[PROBLEM TO SOLVE]:
Substitute "Activate" for each occurrence of "Open" in the data below, keeping everything else unchanged, and write the result without the pictures.

[RECORDS FOR THIS TASK]:
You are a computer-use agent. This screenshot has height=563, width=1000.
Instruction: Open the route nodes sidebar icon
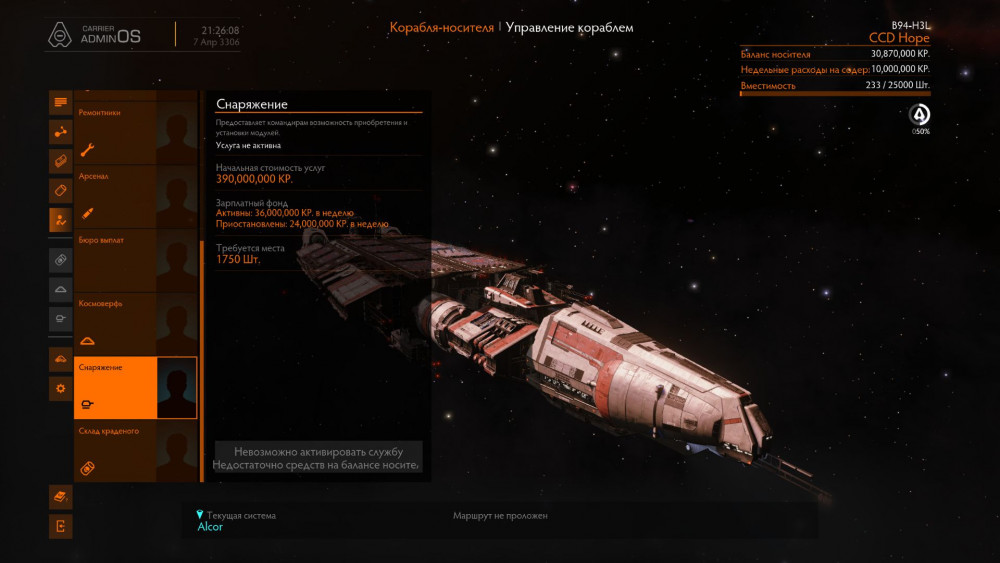pyautogui.click(x=61, y=131)
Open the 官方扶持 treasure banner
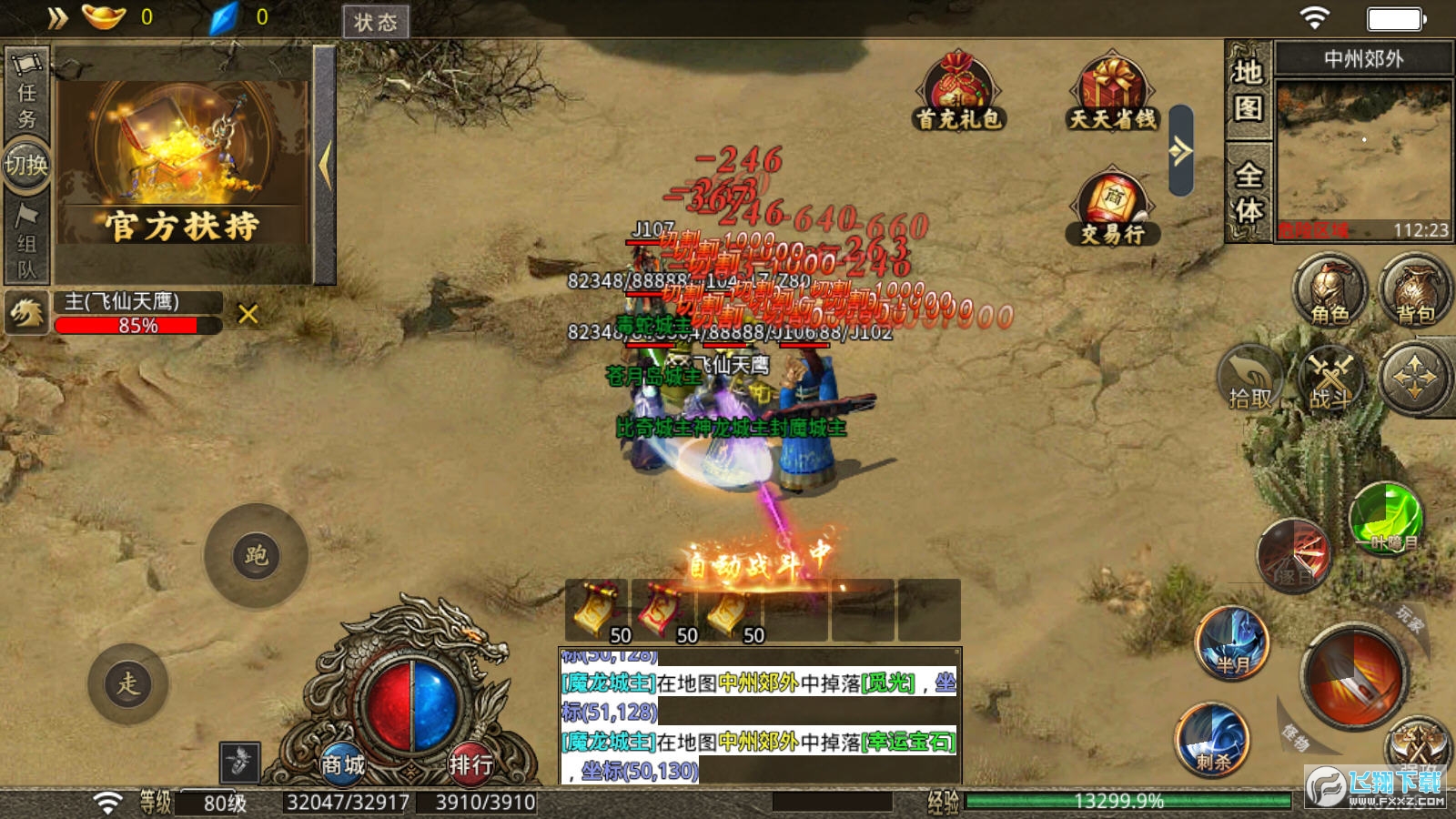This screenshot has height=819, width=1456. point(182,164)
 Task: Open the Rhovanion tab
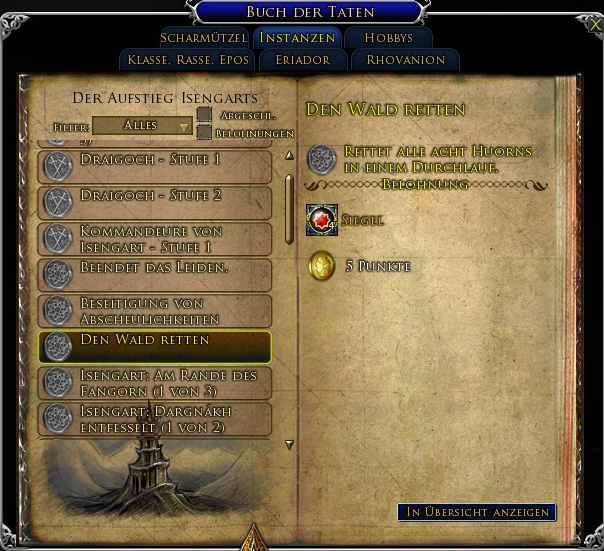click(405, 60)
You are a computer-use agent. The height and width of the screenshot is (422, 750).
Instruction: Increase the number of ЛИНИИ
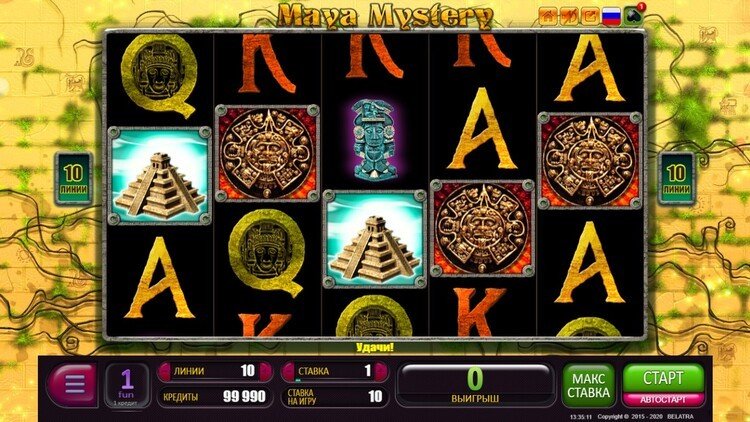click(x=265, y=371)
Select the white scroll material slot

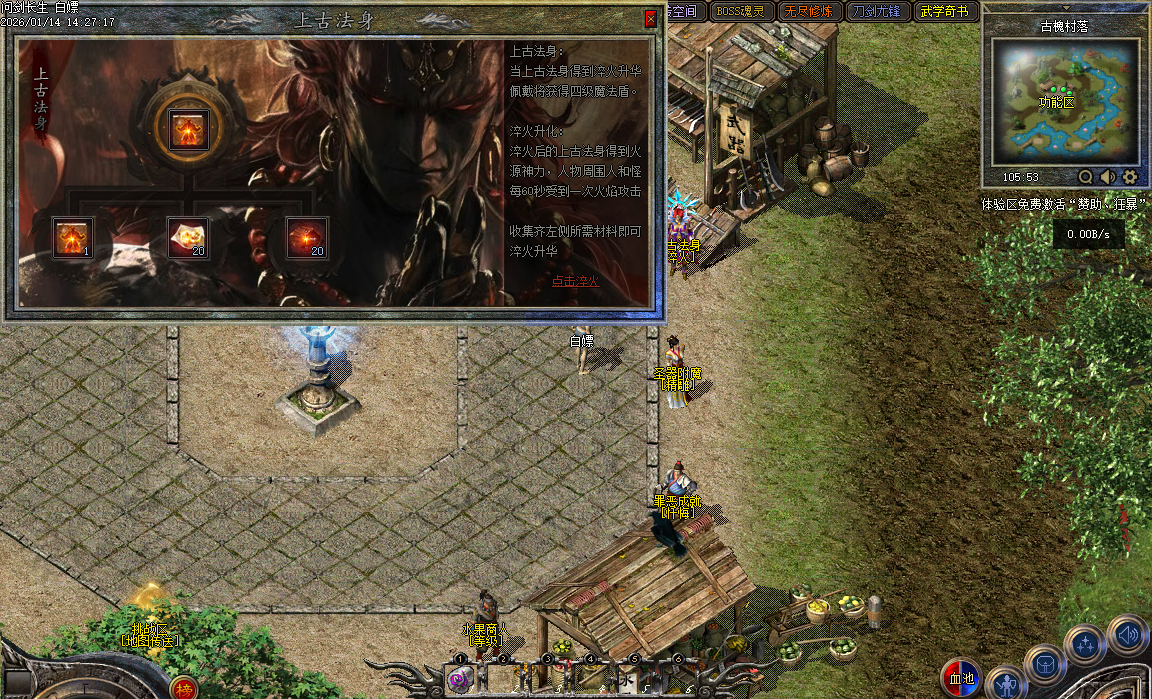click(187, 238)
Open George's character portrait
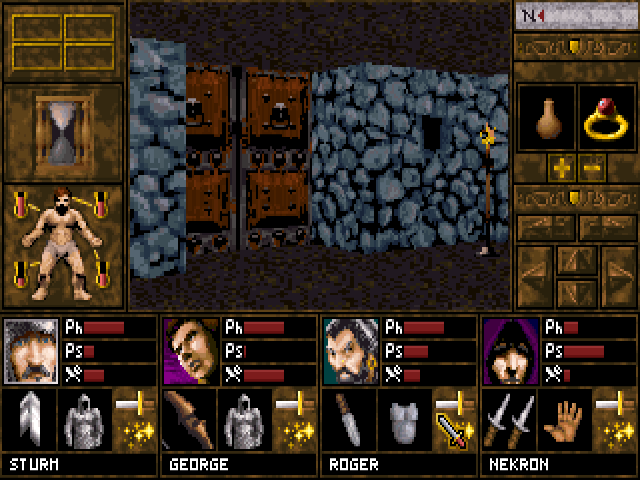The width and height of the screenshot is (640, 480). click(191, 352)
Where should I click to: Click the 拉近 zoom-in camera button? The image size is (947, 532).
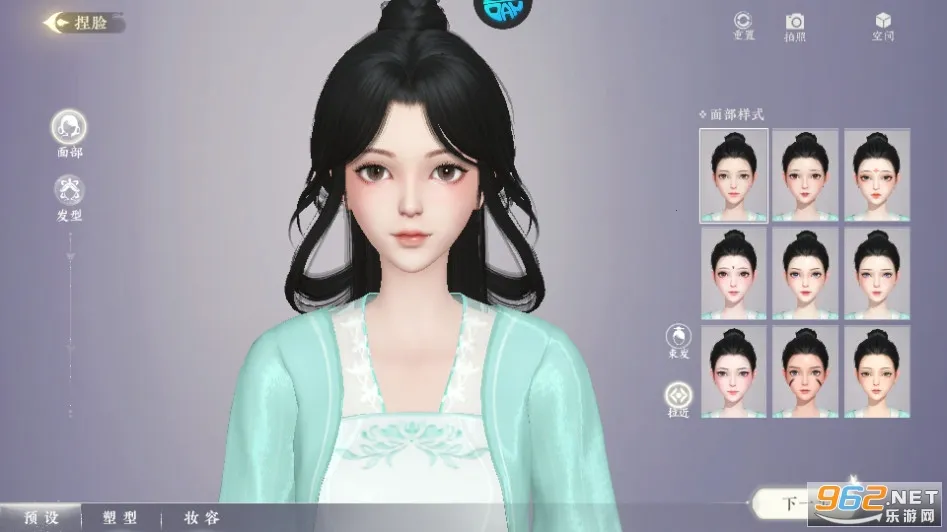(x=679, y=397)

[THE REPLY]:
You are a computer-use agent. This screenshot has height=563, width=1000.
Instruction: Activate the route nodes sidebar icon
pyautogui.click(x=61, y=131)
Activate the 官方扶持 treasure banner
This screenshot has height=819, width=1456. point(182,164)
 Task: Activate the Rhovanion tab
click(405, 60)
You are a computer-use agent. The height and width of the screenshot is (422, 750).
Instruction: Increase the number of ЛИНИИ
click(x=265, y=371)
Select the white scroll material slot

click(187, 238)
Activate George's character portrait
The width and height of the screenshot is (640, 480). click(191, 352)
Where should I click to: Click the 拉近 zoom-in camera button? The image size is (947, 532).
(x=679, y=397)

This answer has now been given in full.